City Councilor Jill Duson, the chair of the council's Housing Committee, listens to public discussion of the issues surrounding short-term home rentals in Portland.

City Councilor Jill Duson, the chair of the council’s Housing Committee, listens to public discussion of the issues surrounding short-term home rentals in Portland. John Ewing/Staff Photographer

The Portland City Council’s Housing Committee came one step closer Wednesday to recommending regulations on short-term rentals like Airbnb, including a prohibition against rentals in non-owner occupied single-family homes.

Committee members also approved a 300-unit cap for non-owner occupied units citywide and adjusted a proposed registration fee structure.

The regulations still need to be deliberated by the full City Council and may require Planning Board discussion.

The city has struggled with how to regulate the rapid growth of properties rented online through companies like Airbnb, VRBO and HomeAway. Property owners offer visitors single rooms, apartments or entire homes for rent.

There are more than 650 active listings for places to stay in Portland on Airbnb alone, according to the company. Close to 200 of the rentals are likely rented out full-time, as a business investment, said Tyler Norod, the city’s housing planner.

In September, the council committee began crafting rules with the intent of limiting the impact of short-term rentals on the city’s housing stock.

Committee members have tried to find a balance between allowing homeowners to help pay bills and taxes by renting their homes part-time and dissuading investors from buying properties and turning them into profitable full-time accommodations. The result has been a complicated multi-tiered fee system and different categories of housing units, differentiating between owner-occupied and non-owner-occupied units and single and multi-family homes.

The proposed rules will not affect Portland’s islands, which have a long history of vacation rentals. The committee intends to come up with island-specific rules later.

Short-term rental hosts have filled the committee meetings to offer suggestions and testify to the importance of house sharing to their personal finances and the city’s economy.

Elizabeth Lantz, who lives on Longfellow Street, speaks out against the short-term rentals during Wednesday's hearing at Portland City Hall.

Elizabeth Lantz, who lives on Longfellow Street, speaks against the short-term rentals during Wednesday’s hearing at Portland City Hall. John Ewing/Staff Photographer

On Wednesday, a group of hosts called Share Portland urged the committee to implement simple rules and require registration so it could determine how many short-term rentals were in Portland before making more complicated rules.

Critics also turned out Wednesday and continued to push the committee to make the regulations tougher to limit the impacts on housing in the city and protect neighborhood character.

Residents in some areas have complained that the city is not doing enough to stop the spread of investors buying single-family homes to turn them into full-time short-term rentals. Short-term rentals are technically not allowed in Portland’s zoning rules, but the city suspended enforcement in August while the committee came up with regulations.

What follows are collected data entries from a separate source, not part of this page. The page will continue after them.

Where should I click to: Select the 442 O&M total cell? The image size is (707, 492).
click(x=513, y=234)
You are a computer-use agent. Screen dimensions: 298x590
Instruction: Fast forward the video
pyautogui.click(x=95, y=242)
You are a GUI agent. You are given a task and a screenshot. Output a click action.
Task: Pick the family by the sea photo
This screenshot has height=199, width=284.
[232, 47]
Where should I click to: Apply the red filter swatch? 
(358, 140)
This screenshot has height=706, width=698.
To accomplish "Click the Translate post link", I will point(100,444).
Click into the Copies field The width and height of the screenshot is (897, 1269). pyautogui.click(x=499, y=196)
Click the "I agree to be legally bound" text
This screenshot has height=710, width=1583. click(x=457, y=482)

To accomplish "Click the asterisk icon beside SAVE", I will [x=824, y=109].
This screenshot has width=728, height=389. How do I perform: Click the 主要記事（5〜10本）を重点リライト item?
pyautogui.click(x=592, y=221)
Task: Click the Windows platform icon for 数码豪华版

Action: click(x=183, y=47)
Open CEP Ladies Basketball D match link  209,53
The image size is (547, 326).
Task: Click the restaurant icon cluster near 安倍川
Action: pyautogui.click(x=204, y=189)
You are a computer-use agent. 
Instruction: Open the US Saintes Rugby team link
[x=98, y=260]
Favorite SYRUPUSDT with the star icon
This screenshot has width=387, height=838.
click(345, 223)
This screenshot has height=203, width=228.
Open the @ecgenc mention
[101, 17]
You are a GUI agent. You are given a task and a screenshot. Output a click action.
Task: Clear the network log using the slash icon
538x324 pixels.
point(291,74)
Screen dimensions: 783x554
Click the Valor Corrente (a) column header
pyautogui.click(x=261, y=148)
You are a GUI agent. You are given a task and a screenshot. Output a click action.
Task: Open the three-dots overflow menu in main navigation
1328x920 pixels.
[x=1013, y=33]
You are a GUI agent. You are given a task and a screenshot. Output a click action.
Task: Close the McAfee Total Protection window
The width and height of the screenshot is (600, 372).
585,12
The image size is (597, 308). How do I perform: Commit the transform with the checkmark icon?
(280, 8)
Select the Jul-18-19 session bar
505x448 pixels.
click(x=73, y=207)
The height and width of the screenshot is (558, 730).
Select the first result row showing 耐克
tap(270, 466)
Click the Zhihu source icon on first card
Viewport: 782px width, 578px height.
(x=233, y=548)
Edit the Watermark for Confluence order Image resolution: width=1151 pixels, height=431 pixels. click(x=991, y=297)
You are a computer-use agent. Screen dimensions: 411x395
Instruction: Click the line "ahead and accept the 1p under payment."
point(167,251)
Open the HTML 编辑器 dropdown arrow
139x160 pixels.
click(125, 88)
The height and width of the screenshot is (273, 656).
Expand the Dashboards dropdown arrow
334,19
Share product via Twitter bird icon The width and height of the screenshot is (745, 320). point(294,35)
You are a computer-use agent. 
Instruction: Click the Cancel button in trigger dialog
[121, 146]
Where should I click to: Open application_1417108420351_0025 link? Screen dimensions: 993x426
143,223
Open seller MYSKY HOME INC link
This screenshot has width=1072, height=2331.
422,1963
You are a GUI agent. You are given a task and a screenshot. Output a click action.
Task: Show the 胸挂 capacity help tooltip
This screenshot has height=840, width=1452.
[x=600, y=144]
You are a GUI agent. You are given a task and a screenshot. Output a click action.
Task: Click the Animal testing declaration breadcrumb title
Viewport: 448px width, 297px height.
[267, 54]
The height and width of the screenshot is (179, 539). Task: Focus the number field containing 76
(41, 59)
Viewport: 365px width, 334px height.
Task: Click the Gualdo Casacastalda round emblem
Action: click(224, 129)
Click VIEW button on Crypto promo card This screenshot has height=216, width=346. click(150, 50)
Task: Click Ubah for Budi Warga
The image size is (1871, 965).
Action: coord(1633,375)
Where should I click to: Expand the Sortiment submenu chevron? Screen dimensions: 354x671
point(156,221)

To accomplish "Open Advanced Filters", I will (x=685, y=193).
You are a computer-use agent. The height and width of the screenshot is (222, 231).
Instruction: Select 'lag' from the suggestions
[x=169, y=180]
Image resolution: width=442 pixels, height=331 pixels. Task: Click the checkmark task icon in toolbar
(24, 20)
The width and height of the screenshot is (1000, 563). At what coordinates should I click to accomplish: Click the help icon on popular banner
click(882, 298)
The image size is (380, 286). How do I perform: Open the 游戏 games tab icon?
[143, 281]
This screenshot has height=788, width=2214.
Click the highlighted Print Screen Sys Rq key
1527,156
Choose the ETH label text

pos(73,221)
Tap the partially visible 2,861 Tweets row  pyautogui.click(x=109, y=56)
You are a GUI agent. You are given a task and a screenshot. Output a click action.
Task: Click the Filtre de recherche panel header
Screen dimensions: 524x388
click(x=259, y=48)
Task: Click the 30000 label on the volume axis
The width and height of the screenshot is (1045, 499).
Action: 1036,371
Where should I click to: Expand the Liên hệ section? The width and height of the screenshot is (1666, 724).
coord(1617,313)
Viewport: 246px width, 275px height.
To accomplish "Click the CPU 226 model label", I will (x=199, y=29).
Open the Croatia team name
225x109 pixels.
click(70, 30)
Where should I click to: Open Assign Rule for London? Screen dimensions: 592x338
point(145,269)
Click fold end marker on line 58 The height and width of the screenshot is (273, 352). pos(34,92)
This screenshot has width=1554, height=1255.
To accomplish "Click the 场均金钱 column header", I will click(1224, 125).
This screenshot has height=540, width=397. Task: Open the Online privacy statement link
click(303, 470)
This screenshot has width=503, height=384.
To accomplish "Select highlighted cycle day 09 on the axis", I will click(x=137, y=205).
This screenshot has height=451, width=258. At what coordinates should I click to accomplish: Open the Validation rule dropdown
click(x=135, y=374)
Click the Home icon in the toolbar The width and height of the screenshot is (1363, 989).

Committee Chairwoman Jill Duson said that prohibiting owners from renting single-family homes they don’t live in would prevent people from “monetizing” the investment others made to create a residential neighborhood.

Committee members Brian Batson and David Brennerman both agreed with Duson.

Tobias Glidden addresses the Housing Committee in support of short-term rentals.

Tobias Glidden addresses the Housing Committee in support of short-term rentals. John Ewing/Staff Photographer

“The arguments about keeping the character of neighborhoods is pertinent to me on this issue,” Brennerman said. “We don’t want people buying up single-family homes with no intent to live there.”

A tiered fee system developed by the committee had the same intent. Under the tiers, owner-occupied single-family homes would register for $100. Committee members raised the fee from $35, since homeowners can earn at least $80 a night for renting out a room.

Owners of multi-family owner-occupied buildings could register the first unit for $100, the second for $200, the third for $500, the fourth for $1,000 and the fifth for $2,000. Fees for units in a non-owner-occupied multi-family building would be double that of an owner-occupied one.

The 300-unit cap on non-owner-occupied rentals was based on Norod’s estimate that roughly 200 short-term units are rented full-time. After the limit is met, people will be put on a registration waiting list. The regulation only allows a person to register five short-term units.

The rules also outline safety requirements, annual registration and licensing, requirements for property management firms, proof of residency and a registration number.

Duson said the proposed regulations could change at the council level and would be reviewed a year after implementation.